Wir sind uns trotzdem einig darin, dass vor Ort zum Abbau des Essener Defizits beigetragen werden muss. Wir sind der Meinung, dass hierfür eine genauere Analyse der Ursachen des Haushaltsloches vorgelegt werden muss. Dabei ist der jetzt vorgeschlagene Weg des interkommunalen Vergleichs problematisch, solange nur die Finanzen betrachtet werden. Vielmehr muss berücktigt werden, dass die Aufgaben der Kommunen unterschiedlich sind, die sozialen Strukturen und die Städte sehr unterschiedliche Wege gegangen sind, um ihre Aufgaben zu erfüllen. Die Einschaltung externer Berater wird uns da ebenfalls nicht weiterbringen.
Was ebenfalls fehlt, ist eine Bilanz der bisherigen Haushaltskonsolidierung. Einige rufen hier ja bei jeder Gelegenheit nach Privatisierung, aber was die Privatisierungen bzw. stadtinternen Restrukturierungen denn wirklich gebracht, ist völlig unklar. Haben die Auslagerung des Grünflächenamtes in den Betrieb Grün und Gruga, der Allbau-Verkauf an die EVV oder der Verkauf der Anteile der EBE an das RWE wirklich Vorteile gebracht? Ist die Aufgabenerfüllung nun kostengünstiger und effektiver? Dazu gibt es keine Antworten. Auch der vorliegende Haushaltsentwurf und das Konsolidierungskonzept sind deshalb auch - freundlich ausgedrückt - ein Ausdruck der Ratlosigkeit. Und wir alle wissen, dass der Haushaltsplan selbst ganz sicher nie genehmigt wird.
Herr Oberbürgermeister, meine Damen und Herren,
Tatsache ist, dass die CDU in den letzten fünf Jahren - erst mit der FDP, dann mit den Grünen im Schlepptau - die Stadtfinanzen darauf konzentriert hat, Essen zur Metropole des Ruhrgebietes auszubauen. Auch das zieht große Folgekosten nach sich, die in der öffentlichen Diskussion keine Rolle spielen. Dort ist fast ausschließlich vom Personal-, vom Jugend- und vom Sozialetat die Rede.

# # #

**ZIEL DER ÜBUNG:**
Kopieren Sie aus dem Textauszug zum Essener Haushalt den Abschnitt, der bei „Wir sind uns“ beginnt und bei „ebenfalls nicht weiterbringen.“ endet, ohne jede Änderung.

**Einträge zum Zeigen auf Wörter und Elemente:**
# # #

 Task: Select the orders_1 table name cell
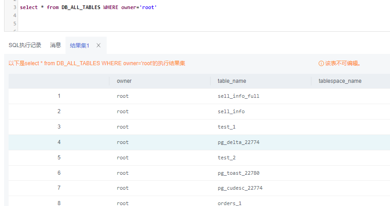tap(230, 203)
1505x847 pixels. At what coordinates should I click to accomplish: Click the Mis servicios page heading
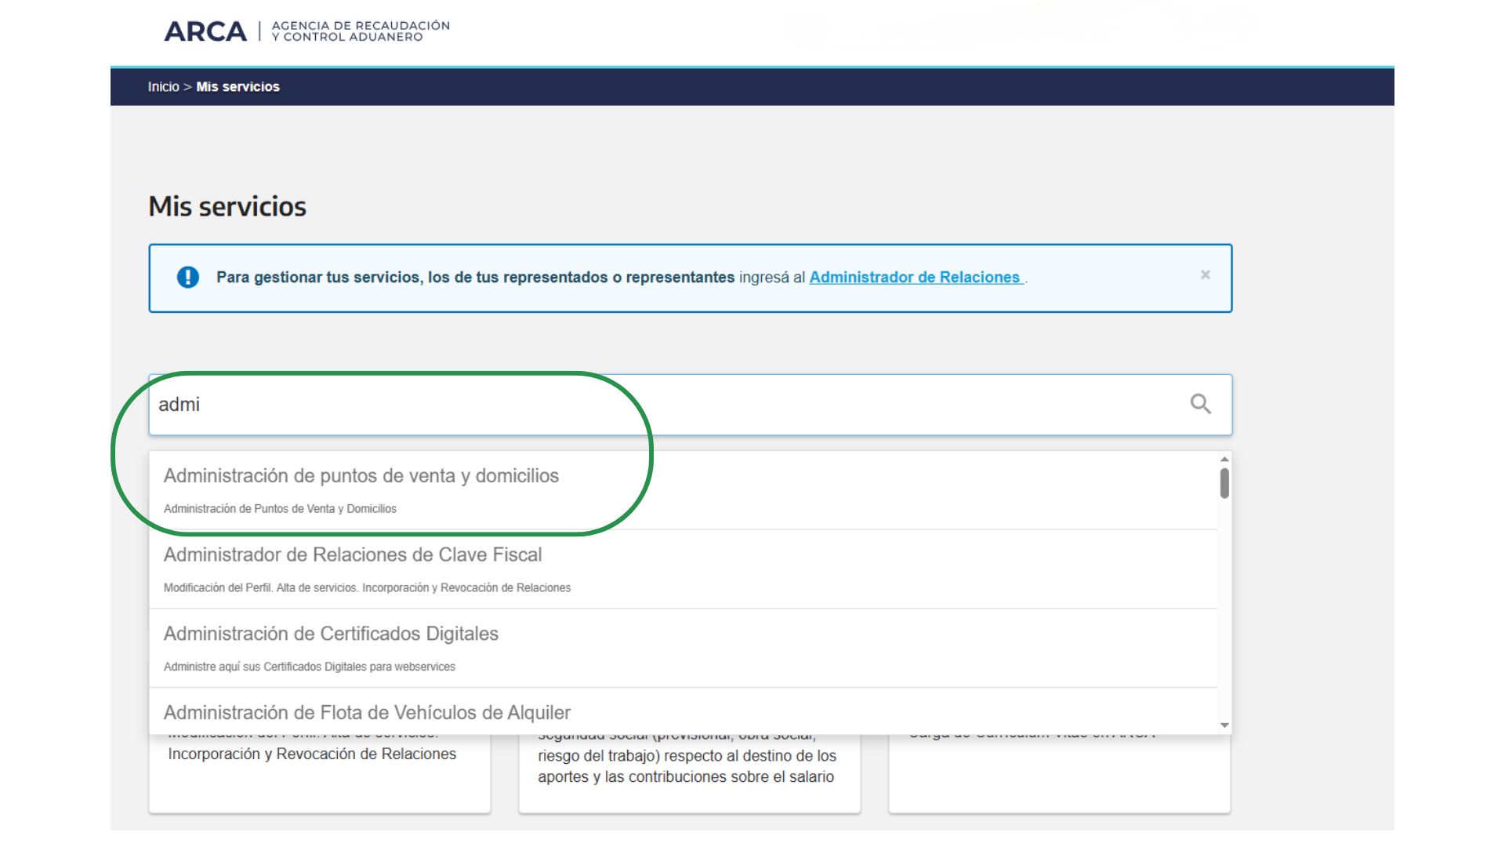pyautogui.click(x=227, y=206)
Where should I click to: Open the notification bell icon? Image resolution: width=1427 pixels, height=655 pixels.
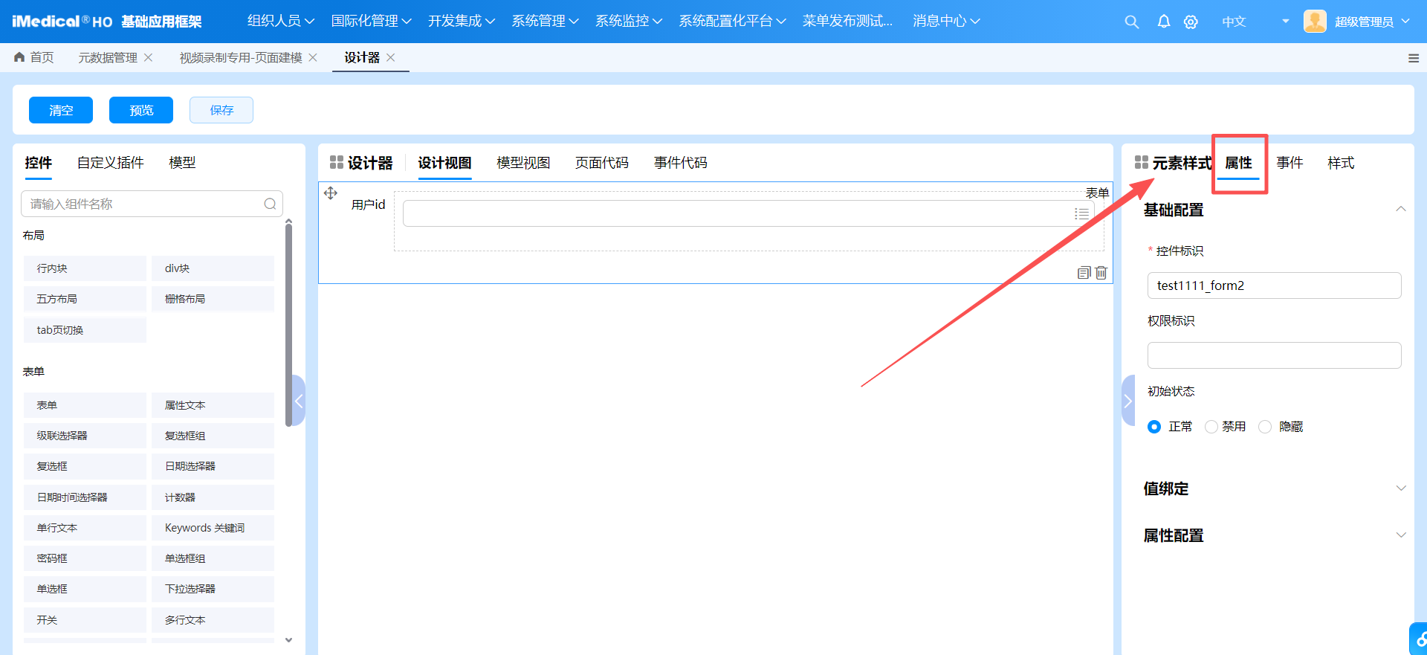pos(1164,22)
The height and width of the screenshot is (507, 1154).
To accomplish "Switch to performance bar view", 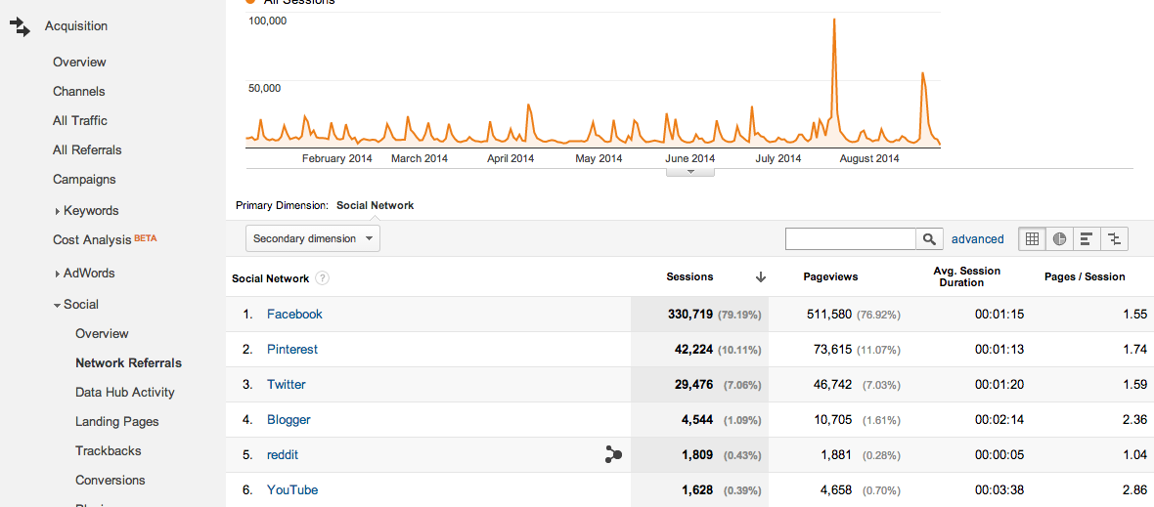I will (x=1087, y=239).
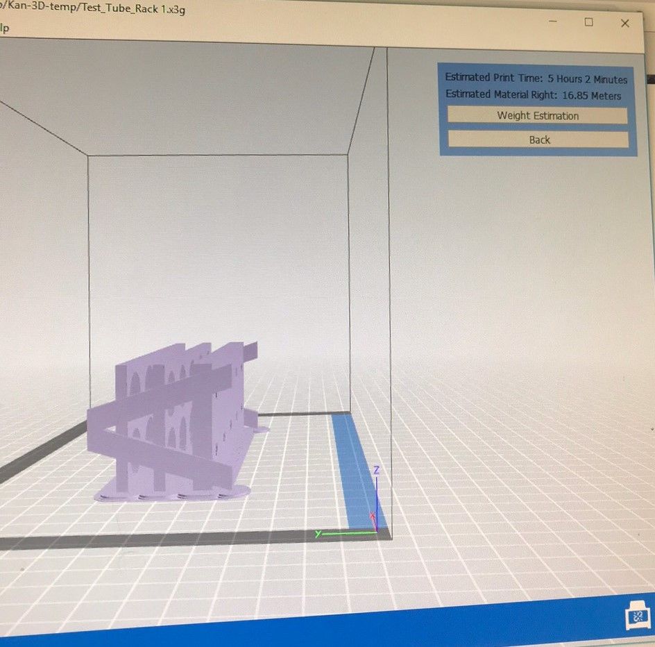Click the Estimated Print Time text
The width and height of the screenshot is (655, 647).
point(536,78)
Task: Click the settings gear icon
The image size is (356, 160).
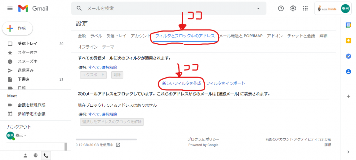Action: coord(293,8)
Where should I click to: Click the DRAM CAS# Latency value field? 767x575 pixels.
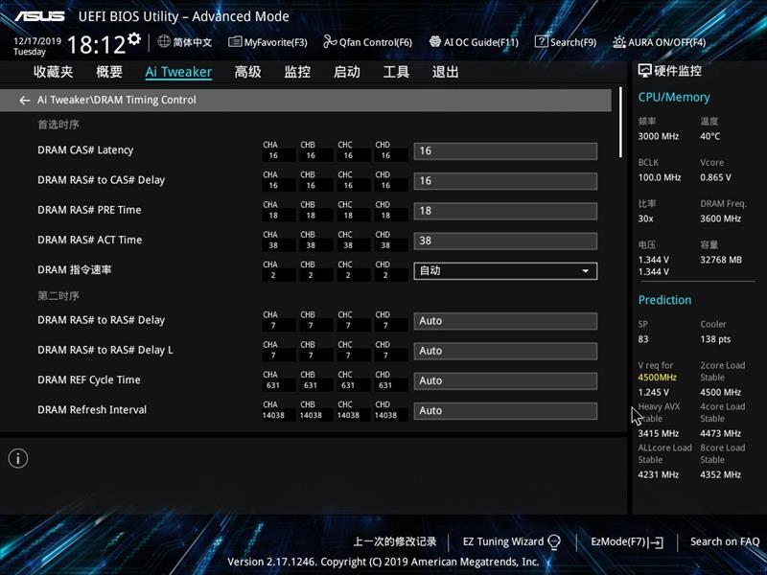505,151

# # #

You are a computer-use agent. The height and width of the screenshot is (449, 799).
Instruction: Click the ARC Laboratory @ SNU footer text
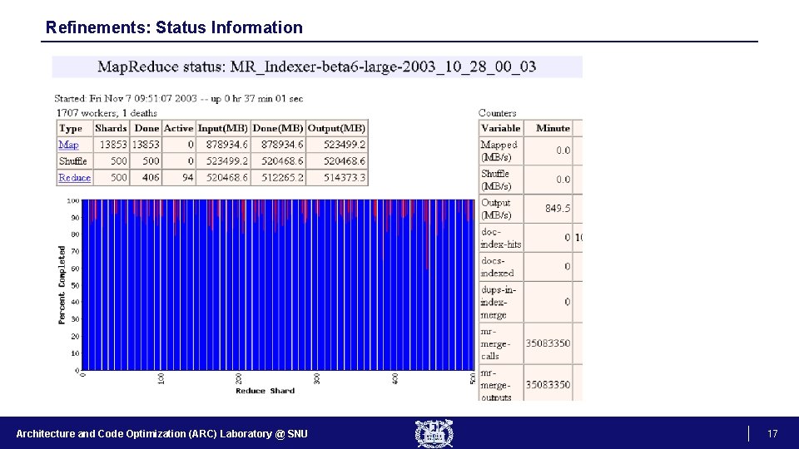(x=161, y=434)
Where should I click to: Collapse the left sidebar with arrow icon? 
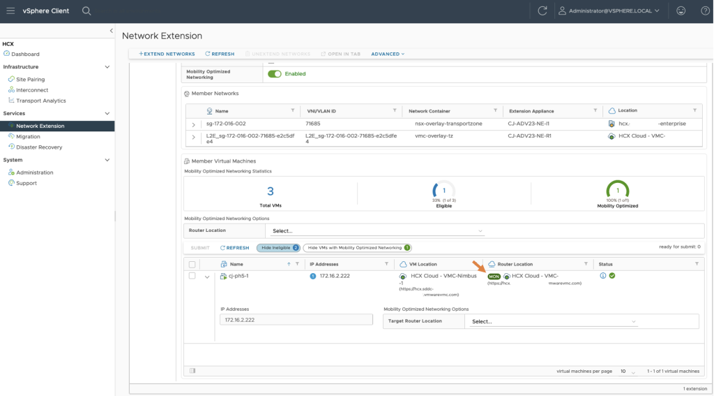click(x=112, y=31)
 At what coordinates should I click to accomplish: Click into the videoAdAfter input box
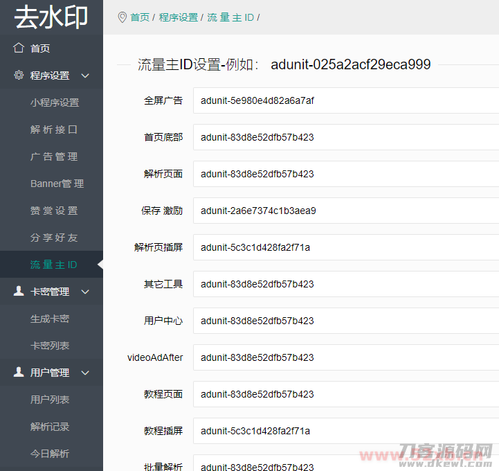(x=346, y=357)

# # #

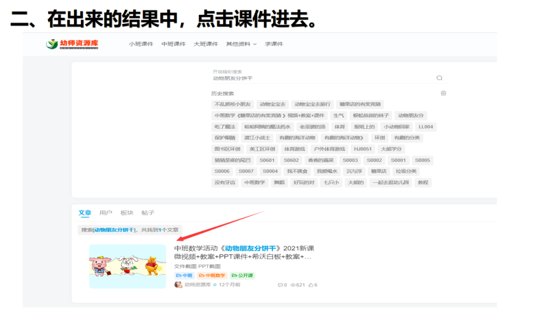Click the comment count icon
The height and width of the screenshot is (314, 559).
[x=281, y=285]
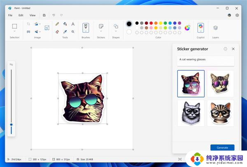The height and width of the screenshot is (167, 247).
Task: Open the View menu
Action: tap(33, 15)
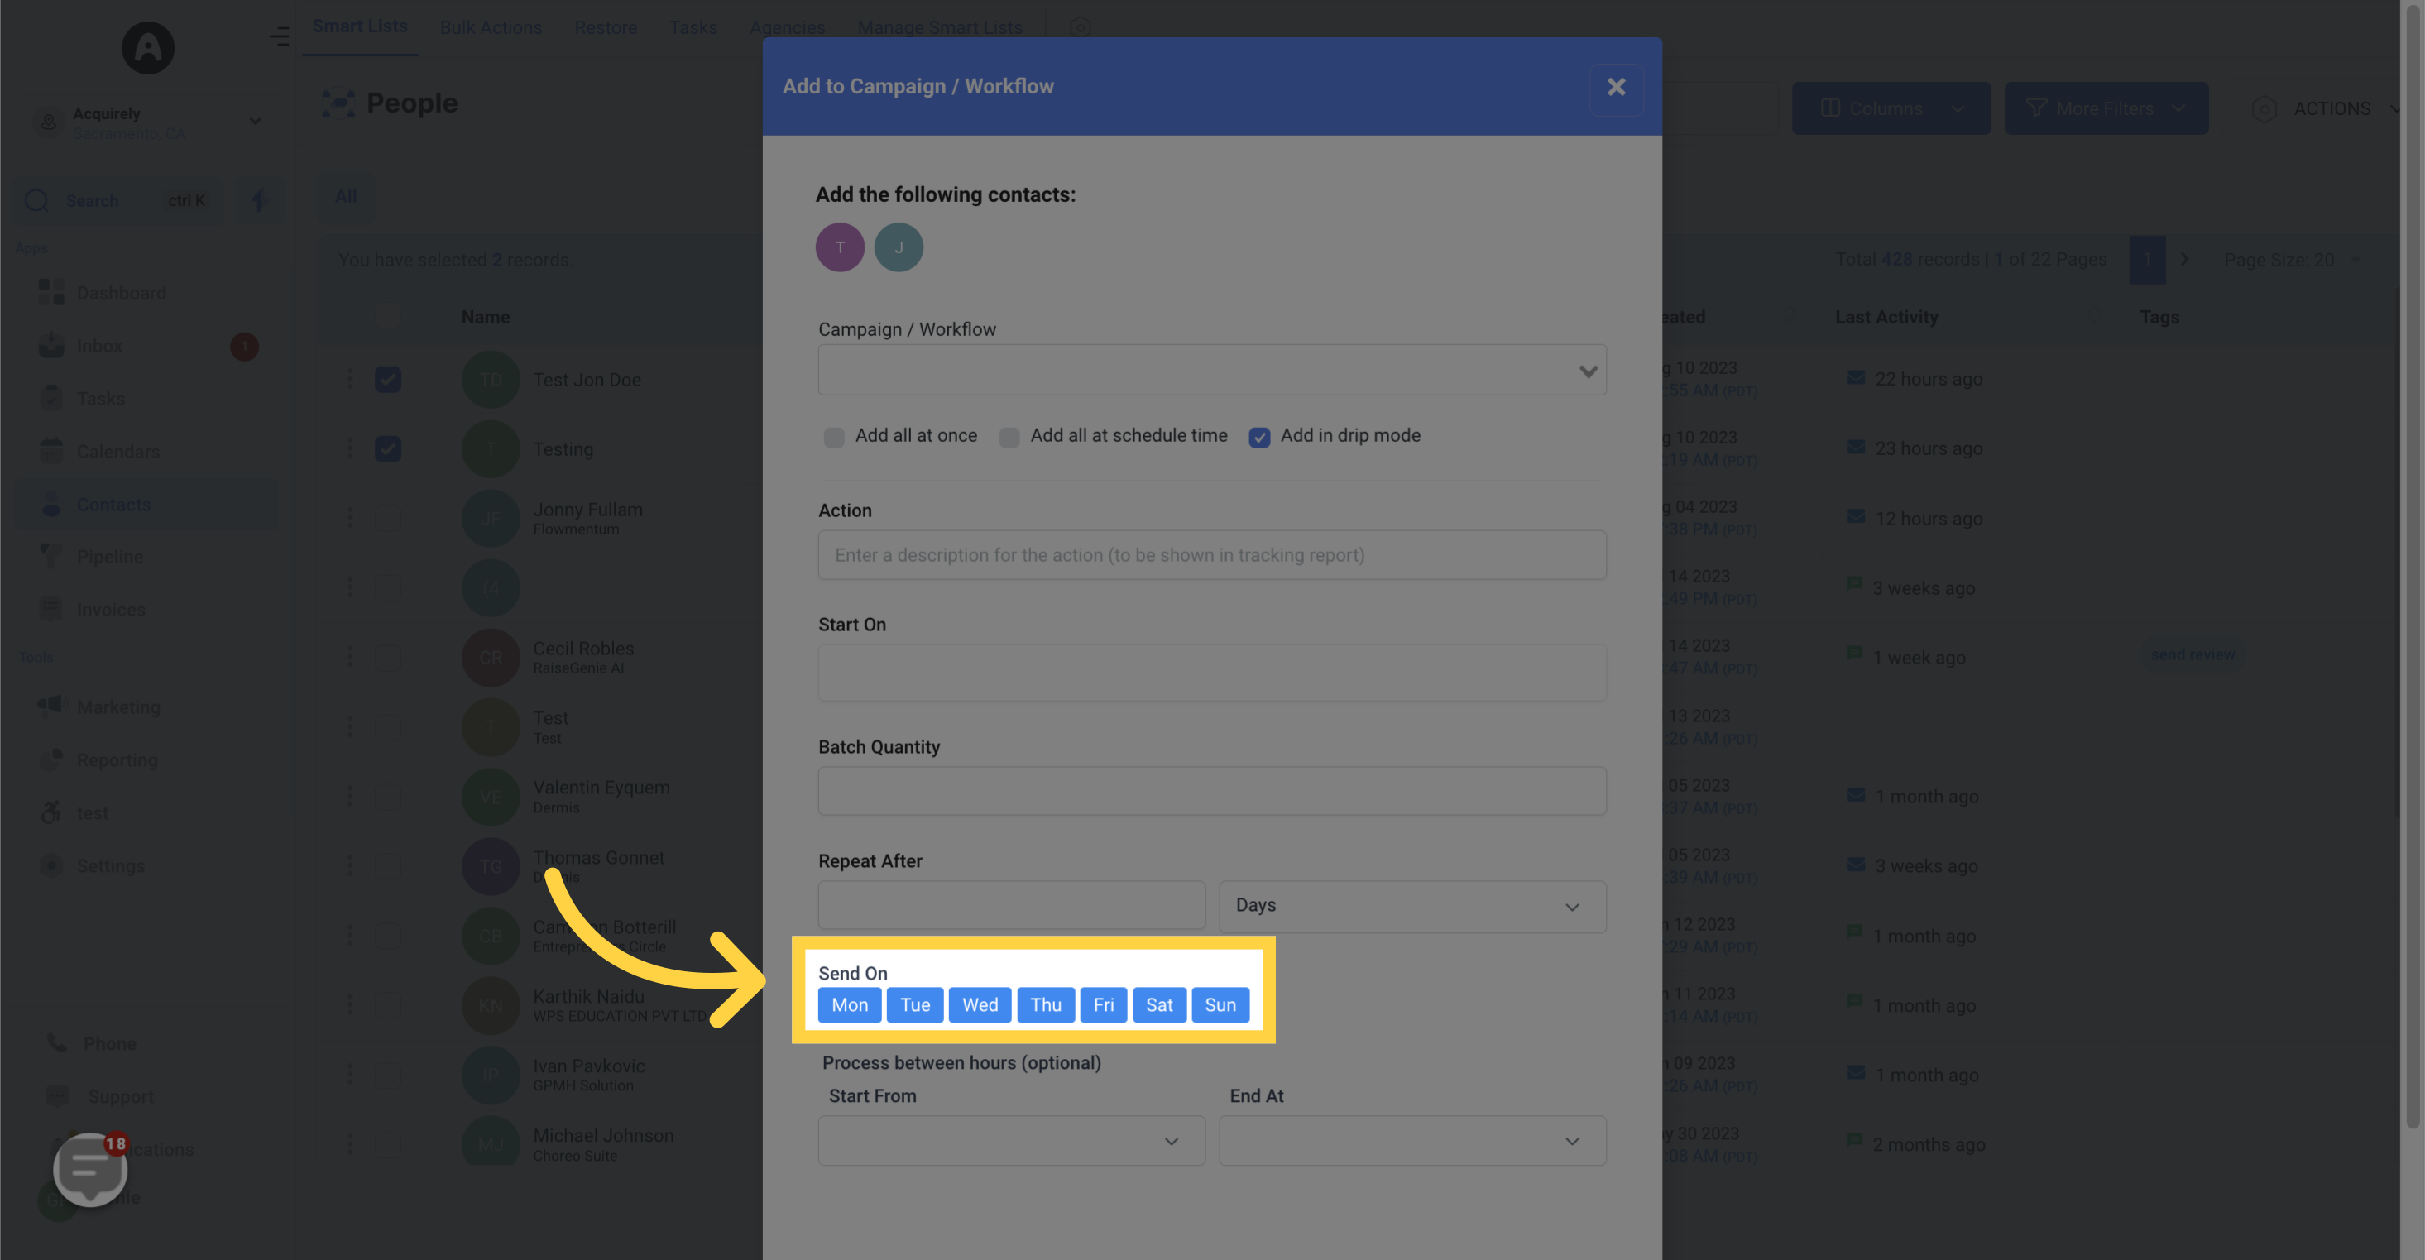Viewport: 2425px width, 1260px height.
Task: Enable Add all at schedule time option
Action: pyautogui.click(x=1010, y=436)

# # #

**VOLLSTÄNDIGE ANTWORT:**
Wir sind uns trotzdem einig darin, dass vor Ort zum Abbau des Essener Defizits beigetragen werden muss. Wir sind der Meinung, dass hierfür eine genauere Analyse der Ursachen des Haushaltsloches vorgelegt werden muss. Dabei ist der jetzt vorgeschlagene Weg des interkommunalen Vergleichs problematisch, solange nur die Finanzen betrachtet werden. Vielmehr muss berücktigt werden, dass die Aufgaben der Kommunen unterschiedlich sind, die sozialen Strukturen und die Städte sehr unterschiedliche Wege gegangen sind, um ihre Aufgaben zu erfüllen. Die Einschaltung externer Berater wird uns da ebenfalls nicht weiterbringen.